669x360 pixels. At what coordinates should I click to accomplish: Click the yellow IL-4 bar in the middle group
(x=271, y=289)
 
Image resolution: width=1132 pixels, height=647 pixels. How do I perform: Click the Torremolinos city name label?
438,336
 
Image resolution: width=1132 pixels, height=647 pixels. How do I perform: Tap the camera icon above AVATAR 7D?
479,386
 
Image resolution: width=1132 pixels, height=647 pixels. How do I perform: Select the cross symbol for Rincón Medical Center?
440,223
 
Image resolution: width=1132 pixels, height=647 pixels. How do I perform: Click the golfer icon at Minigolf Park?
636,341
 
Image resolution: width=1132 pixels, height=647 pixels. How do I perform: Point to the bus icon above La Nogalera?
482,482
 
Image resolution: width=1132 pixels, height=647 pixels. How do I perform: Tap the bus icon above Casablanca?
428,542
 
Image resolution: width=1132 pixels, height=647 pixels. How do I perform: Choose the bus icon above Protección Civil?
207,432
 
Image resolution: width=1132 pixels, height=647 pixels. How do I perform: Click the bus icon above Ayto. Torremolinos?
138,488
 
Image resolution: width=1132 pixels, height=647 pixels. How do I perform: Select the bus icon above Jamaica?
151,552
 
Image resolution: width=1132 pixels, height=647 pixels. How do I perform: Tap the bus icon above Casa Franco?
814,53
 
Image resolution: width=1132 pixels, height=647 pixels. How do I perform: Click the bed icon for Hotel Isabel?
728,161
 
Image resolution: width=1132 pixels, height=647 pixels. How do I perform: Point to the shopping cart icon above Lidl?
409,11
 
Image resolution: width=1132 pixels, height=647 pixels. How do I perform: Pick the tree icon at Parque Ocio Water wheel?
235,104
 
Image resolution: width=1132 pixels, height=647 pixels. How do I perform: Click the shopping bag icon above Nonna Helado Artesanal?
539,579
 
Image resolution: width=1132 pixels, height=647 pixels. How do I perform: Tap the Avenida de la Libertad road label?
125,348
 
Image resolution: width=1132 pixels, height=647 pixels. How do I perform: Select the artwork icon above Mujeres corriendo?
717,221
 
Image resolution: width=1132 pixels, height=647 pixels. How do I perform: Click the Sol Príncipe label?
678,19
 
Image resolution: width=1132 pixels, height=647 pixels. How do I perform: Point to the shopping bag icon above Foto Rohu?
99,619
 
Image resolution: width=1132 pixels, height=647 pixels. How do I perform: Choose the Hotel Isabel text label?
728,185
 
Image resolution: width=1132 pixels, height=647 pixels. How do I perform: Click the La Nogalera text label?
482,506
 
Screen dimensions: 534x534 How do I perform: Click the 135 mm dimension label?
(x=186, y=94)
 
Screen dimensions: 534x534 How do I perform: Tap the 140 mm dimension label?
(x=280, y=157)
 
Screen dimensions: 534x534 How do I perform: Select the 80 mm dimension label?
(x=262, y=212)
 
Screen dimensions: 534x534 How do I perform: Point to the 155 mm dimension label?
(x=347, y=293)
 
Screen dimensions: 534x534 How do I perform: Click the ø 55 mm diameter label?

Exercise aim
Render as a JSON list of strings the lines from the one containing "Screen dimensions: 534x534 How do I perform: Point" through the last line of the records, one string per line and blank lines left out.

Correct response
[
  "Screen dimensions: 534x534 How do I perform: Point to the 155 mm dimension label?",
  "(x=347, y=293)",
  "Screen dimensions: 534x534 How do I perform: Click the ø 55 mm diameter label?"
]